▶ _Problem statement_:
For the records below, work out the number of lines holding "checkbox" and reply with only that.
╭──
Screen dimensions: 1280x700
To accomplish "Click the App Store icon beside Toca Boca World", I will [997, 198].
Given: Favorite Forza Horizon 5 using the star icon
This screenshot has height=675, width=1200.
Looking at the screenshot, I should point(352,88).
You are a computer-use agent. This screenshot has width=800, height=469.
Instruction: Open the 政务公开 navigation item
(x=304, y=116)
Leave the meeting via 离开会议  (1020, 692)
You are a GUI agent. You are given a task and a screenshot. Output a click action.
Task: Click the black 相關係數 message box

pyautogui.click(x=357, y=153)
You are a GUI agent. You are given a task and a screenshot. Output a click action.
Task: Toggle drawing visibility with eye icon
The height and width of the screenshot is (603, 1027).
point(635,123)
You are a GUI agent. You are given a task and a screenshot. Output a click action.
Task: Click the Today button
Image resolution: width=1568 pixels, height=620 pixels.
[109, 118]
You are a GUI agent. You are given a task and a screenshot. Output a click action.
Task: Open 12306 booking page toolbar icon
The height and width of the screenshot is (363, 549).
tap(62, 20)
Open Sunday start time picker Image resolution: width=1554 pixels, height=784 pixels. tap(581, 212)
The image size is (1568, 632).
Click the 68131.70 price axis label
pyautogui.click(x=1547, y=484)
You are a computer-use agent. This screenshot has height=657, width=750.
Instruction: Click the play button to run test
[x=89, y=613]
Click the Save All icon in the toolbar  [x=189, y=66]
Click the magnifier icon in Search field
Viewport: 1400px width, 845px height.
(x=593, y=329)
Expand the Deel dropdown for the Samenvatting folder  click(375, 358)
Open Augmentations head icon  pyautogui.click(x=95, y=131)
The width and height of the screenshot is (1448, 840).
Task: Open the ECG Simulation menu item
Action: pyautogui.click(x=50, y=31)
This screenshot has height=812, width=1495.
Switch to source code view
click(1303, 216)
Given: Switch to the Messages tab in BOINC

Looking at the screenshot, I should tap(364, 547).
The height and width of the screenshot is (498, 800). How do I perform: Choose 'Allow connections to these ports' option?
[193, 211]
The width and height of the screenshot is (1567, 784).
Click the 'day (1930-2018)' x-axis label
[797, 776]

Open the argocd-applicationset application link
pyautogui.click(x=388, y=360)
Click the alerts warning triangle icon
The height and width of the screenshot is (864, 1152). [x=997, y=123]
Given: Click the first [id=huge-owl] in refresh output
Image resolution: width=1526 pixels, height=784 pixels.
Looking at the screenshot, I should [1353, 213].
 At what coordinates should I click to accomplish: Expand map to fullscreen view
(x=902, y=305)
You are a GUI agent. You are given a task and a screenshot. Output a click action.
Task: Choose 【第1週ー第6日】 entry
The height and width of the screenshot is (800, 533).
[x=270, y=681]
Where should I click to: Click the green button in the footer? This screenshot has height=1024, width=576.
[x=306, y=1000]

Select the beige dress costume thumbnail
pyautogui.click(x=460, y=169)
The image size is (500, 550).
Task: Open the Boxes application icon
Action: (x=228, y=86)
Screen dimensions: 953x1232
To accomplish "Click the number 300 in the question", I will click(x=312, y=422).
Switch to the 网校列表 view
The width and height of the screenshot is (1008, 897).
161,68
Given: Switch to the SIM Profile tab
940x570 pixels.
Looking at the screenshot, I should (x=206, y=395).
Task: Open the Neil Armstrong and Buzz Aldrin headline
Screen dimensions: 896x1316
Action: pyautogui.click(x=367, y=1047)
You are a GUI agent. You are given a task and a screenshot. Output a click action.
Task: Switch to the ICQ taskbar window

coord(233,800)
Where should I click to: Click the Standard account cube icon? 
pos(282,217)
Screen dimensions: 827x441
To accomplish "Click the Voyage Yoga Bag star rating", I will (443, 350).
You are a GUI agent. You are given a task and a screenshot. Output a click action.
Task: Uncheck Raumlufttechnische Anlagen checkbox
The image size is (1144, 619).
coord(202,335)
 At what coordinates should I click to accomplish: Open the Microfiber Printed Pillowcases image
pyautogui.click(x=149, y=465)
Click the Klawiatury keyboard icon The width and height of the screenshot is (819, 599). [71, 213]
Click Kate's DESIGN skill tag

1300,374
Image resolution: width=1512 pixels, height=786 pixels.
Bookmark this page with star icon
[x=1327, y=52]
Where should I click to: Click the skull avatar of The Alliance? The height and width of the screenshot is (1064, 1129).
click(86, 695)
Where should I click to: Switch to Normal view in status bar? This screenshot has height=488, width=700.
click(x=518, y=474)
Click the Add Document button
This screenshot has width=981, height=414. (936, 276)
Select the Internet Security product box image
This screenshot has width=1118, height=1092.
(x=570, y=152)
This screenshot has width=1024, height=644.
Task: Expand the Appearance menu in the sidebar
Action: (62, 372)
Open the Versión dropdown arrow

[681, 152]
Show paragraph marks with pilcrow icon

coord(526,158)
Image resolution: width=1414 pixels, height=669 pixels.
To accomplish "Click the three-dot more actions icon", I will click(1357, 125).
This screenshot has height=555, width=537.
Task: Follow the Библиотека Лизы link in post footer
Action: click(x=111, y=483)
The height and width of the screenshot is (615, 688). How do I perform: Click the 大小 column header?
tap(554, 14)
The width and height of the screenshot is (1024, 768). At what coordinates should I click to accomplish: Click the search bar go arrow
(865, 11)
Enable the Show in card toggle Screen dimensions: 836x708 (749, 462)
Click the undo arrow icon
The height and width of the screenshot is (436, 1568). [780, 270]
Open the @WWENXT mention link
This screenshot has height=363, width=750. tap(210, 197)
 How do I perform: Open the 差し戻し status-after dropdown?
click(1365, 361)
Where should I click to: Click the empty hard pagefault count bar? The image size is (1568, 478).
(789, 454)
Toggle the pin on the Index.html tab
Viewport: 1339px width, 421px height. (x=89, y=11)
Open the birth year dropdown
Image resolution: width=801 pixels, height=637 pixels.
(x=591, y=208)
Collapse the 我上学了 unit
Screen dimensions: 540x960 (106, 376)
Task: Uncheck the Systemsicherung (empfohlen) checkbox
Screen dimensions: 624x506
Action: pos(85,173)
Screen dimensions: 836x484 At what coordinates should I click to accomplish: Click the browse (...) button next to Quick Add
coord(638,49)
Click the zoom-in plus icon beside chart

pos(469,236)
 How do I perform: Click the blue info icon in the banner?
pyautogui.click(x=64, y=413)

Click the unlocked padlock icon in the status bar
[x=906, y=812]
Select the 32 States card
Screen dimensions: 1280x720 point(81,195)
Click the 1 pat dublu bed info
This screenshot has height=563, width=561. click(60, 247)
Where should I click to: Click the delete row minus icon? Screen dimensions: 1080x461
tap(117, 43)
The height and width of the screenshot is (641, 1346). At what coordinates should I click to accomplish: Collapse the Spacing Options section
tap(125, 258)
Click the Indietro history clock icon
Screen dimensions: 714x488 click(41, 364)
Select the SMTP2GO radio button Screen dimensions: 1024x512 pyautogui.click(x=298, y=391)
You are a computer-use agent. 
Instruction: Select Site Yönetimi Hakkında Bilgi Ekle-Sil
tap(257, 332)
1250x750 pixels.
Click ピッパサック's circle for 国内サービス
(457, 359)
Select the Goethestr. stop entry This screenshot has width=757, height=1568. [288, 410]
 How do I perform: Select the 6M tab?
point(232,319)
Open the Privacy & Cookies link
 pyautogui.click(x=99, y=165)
╰──
▶ _Written answer_:
2